Das Pendel schlägt in Richtung Liebe

Eine Brücke verbindet das neue und das alte Belgrad miteinander. Dort staut es sich immer, wie die Radiostation, die nur noch wenige Tage am Äther hängt, fröhlich verkündet. Dieser Stau auf der Brücke dient Regisseur und Autor Srdan Koljevic als Folie für die heutige politische Situation in Serbien, in der das „Pendel“, wie er sagt, wieder in Richtung „Leben, der Wiederentdeckung der Liebe und der Überwindung der Narben der Vergangenheit“ schwingt.

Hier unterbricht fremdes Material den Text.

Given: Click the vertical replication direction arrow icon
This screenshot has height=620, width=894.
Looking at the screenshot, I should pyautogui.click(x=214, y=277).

So tragen alle seine Hauptfiguren an einschneidenden Verletzungen, die an die Oberfläche kommen, als eine junge Frau mit gebrochener Nase mitten auf der Brücke einfach aussteigt und sich von der Brüstung stürzt. Zurück läßt sie ihr Baby auf dem Rücksitz und den ratlosen Taxifahrer Gavrilo. Er ist ein bosnischer Flüchtling, der sich in die innere Emigration begeben hat und eigentlich nichts wissen will von der Welt außerhalb seines Autos. Jetzt ist da ein Kleinkind, das ihn zu seiner einzigen weiblichen Bekannten Jadranka führt, einer alternden Prostituierten, die immer noch Tito verehrt und mit ihm die Zeit ihrer Jugend. Aber auch bei Biljana, die im Auto neben Gavrilos Taxi saß und mit ihrem Verlobten die Hochzeitsplanung durchging, löst der Schock des Brückensprungs Erkenntnis aus – oder lag es daran, daß sie nicht an Titos Geburtstag heiraten wollte? Jedenfalls springt sie in das Auto von Anica und trennt sich. Anica wiederum durchlebt durch den Selbstmordversuch der jungen Frau gerade den schlimmsten Tag ihres Lebens noch einmal.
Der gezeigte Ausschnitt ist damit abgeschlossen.